What the exercise asks: Every record has to be written out exactly, with no line missing.

Data supplied: Begin

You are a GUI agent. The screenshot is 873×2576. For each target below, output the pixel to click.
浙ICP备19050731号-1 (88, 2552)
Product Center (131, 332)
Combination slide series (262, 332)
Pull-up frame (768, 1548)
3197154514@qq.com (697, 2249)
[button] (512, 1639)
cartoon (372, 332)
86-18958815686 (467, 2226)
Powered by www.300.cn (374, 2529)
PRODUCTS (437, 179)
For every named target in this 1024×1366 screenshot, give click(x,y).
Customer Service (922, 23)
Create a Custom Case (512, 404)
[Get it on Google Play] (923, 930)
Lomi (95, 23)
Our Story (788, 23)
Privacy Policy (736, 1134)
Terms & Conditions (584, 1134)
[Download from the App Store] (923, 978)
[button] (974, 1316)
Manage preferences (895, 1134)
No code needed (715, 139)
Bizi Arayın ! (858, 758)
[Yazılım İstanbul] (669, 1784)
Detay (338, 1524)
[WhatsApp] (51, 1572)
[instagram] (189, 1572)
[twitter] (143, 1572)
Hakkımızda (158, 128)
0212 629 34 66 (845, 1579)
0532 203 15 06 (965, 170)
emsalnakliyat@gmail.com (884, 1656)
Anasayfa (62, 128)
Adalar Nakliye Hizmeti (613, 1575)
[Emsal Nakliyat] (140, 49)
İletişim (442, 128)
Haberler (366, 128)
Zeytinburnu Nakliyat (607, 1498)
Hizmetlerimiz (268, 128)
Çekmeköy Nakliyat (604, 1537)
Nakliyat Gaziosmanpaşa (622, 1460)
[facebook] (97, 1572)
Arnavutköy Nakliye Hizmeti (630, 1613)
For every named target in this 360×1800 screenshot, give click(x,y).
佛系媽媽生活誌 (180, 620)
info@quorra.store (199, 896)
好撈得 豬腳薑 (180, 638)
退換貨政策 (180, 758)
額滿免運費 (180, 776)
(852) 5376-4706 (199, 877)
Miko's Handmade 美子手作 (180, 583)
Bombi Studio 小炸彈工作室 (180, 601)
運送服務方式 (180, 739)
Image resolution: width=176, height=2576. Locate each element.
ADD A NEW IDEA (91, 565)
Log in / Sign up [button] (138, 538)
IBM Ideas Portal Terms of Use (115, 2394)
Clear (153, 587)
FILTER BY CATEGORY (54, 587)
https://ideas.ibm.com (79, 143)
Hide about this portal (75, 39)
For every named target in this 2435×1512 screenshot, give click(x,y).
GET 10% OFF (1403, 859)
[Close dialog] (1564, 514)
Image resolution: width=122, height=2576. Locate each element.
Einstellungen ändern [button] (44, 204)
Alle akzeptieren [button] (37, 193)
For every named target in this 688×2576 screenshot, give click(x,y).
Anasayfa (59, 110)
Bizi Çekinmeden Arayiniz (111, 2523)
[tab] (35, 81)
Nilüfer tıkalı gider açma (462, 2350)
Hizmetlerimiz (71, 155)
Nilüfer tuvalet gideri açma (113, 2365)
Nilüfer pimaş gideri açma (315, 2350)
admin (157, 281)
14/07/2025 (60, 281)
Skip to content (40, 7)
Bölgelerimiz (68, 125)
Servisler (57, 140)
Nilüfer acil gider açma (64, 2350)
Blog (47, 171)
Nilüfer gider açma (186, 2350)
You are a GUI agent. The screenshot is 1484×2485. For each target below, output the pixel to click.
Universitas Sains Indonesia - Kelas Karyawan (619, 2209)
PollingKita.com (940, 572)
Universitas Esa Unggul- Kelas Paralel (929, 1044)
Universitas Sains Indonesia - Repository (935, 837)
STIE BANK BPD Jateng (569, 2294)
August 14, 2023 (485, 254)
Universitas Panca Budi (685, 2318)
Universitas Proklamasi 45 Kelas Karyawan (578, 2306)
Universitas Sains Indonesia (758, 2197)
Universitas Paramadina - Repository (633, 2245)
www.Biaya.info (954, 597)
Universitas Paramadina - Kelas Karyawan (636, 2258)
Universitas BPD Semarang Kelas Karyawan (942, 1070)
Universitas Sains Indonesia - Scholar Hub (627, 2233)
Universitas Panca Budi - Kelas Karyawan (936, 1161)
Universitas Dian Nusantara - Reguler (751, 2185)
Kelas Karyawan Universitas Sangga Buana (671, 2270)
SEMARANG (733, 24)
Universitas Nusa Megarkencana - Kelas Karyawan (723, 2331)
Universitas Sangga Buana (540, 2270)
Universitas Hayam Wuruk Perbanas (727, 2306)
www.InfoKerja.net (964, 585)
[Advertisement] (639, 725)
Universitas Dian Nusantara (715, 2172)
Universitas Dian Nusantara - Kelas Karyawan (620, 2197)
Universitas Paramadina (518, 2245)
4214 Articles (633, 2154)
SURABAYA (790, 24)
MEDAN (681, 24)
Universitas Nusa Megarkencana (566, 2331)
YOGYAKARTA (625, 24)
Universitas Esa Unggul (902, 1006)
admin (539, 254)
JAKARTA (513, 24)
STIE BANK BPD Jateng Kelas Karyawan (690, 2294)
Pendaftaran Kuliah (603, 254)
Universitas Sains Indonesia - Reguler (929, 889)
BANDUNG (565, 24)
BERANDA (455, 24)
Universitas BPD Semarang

Data supplied: End

Exercise result:
You are a GUI agent. The screenshot is 873×2576. For each target below, output the pixel to click.
浙ICP备19050731号-1 (88, 2552)
Product Center (131, 332)
Combination slide series (262, 332)
Pull-up frame (768, 1548)
3197154514@qq.com (697, 2249)
[button] (512, 1639)
cartoon (372, 332)
86-18958815686 (467, 2226)
Powered by www.300.cn (374, 2529)
PRODUCTS (437, 179)
For every named target in this 1024×1366 screenshot, give click(x,y).
Customer Service (922, 23)
Create a Custom Case (512, 404)
[Get it on Google Play] (923, 930)
Lomi (95, 23)
Our Story (788, 23)
Privacy Policy (736, 1134)
Terms & Conditions (584, 1134)
[Download from the App Store] (923, 978)
[button] (974, 1316)
Manage preferences (895, 1134)
No code needed (715, 139)
Bizi Arayın ! (858, 758)
[Yazılım İstanbul] (669, 1784)
Detay (338, 1524)
[WhatsApp] (51, 1572)
[instagram] (189, 1572)
[twitter] (143, 1572)
Hakkımızda (158, 128)
0212 629 34 66 (845, 1579)
0532 203 15 06 (965, 170)
emsalnakliyat@gmail.com (884, 1656)
Anasayfa (62, 128)
Adalar Nakliye Hizmeti (613, 1575)
[Emsal Nakliyat] (140, 49)
İletişim (442, 128)
Haberler (366, 128)
Zeytinburnu Nakliyat (607, 1498)
Hizmetlerimiz (268, 128)
Çekmeköy Nakliyat (604, 1537)
Nakliyat Gaziosmanpaşa (622, 1460)
[facebook] (97, 1572)
Arnavutköy Nakliye Hizmeti (630, 1613)
For every named target in this 360×1800 screenshot, give click(x,y).
佛系媽媽生活誌 (180, 620)
info@quorra.store (199, 896)
好撈得 豬腳薑 (180, 638)
退換貨政策 (180, 758)
額滿免運費 (180, 776)
(852) 5376-4706 (199, 877)
Miko's Handmade 美子手作 (180, 583)
Bombi Studio 小炸彈工作室 (180, 601)
運送服務方式 (180, 739)
Image resolution: width=176, height=2576. Locate each element.
ADD A NEW IDEA (91, 565)
Log in / Sign up [button] (138, 538)
IBM Ideas Portal Terms of Use (115, 2394)
Clear (153, 587)
FILTER BY CATEGORY (54, 587)
https://ideas.ibm.com (79, 143)
Hide about this portal (75, 39)
For every named target in this 2435×1512 screenshot, give click(x,y).
GET 10% OFF (1403, 859)
[Close dialog] (1564, 514)
Image resolution: width=122, height=2576. Locate each element.
Einstellungen ändern [button] (44, 204)
Alle akzeptieren [button] (37, 193)
For every named target in this 688×2576 screenshot, give click(x,y).
Anasayfa (59, 110)
Bizi Çekinmeden Arayiniz (111, 2523)
[tab] (35, 81)
Nilüfer tıkalı gider açma (462, 2350)
Hizmetlerimiz (71, 155)
Nilüfer tuvalet gideri açma (113, 2365)
Nilüfer pimaş gideri açma (315, 2350)
admin (157, 281)
14/07/2025 (60, 281)
Skip to content (40, 7)
Bölgelerimiz (68, 125)
Servisler (57, 140)
Nilüfer acil gider açma (64, 2350)
Blog (47, 171)
Nilüfer gider açma (186, 2350)
You are a GUI agent. The screenshot is 1484×2485. For each target below, output the pixel to click.
Universitas Sains Indonesia - Kelas Karyawan (619, 2209)
PollingKita.com (940, 572)
Universitas Esa Unggul- Kelas Paralel (929, 1044)
Universitas Sains Indonesia - Repository (935, 837)
STIE BANK BPD Jateng (569, 2294)
August 14, 2023 (485, 254)
Universitas Panca Budi (685, 2318)
Universitas Proklamasi 45 Kelas Karyawan (578, 2306)
Universitas Sains Indonesia (758, 2197)
Universitas Paramadina - Repository (633, 2245)
www.Biaya.info (954, 597)
Universitas Paramadina - Kelas Karyawan (636, 2258)
Universitas BPD Semarang Kelas Karyawan (942, 1070)
Universitas Sains Indonesia - Scholar Hub (627, 2233)
Universitas Panca Budi - Kelas Karyawan (936, 1161)
Universitas Dian Nusantara - Reguler (751, 2185)
Kelas Karyawan Universitas Sangga Buana (671, 2270)
SEMARANG (733, 24)
Universitas Nusa Megarkencana - Kelas Karyawan (723, 2331)
Universitas Sangga Buana (540, 2270)
Universitas Hayam Wuruk Perbanas (727, 2306)
www.InfoKerja.net (964, 585)
[Advertisement] (639, 725)
Universitas Dian Nusantara (715, 2172)
Universitas Dian Nusantara - Kelas Karyawan (620, 2197)
Universitas Paramadina (518, 2245)
4214 Articles (633, 2154)
SURABAYA (790, 24)
MEDAN (681, 24)
Universitas Nusa Megarkencana (566, 2331)
YOGYAKARTA (625, 24)
Universitas Esa Unggul (902, 1006)
admin (539, 254)
JAKARTA (513, 24)
STIE BANK BPD Jateng Kelas Karyawan (690, 2294)
Pendaftaran Kuliah (603, 254)
Universitas Sains Indonesia - Reguler (929, 889)
BANDUNG (565, 24)
BERANDA (455, 24)
Universitas BPD Semarang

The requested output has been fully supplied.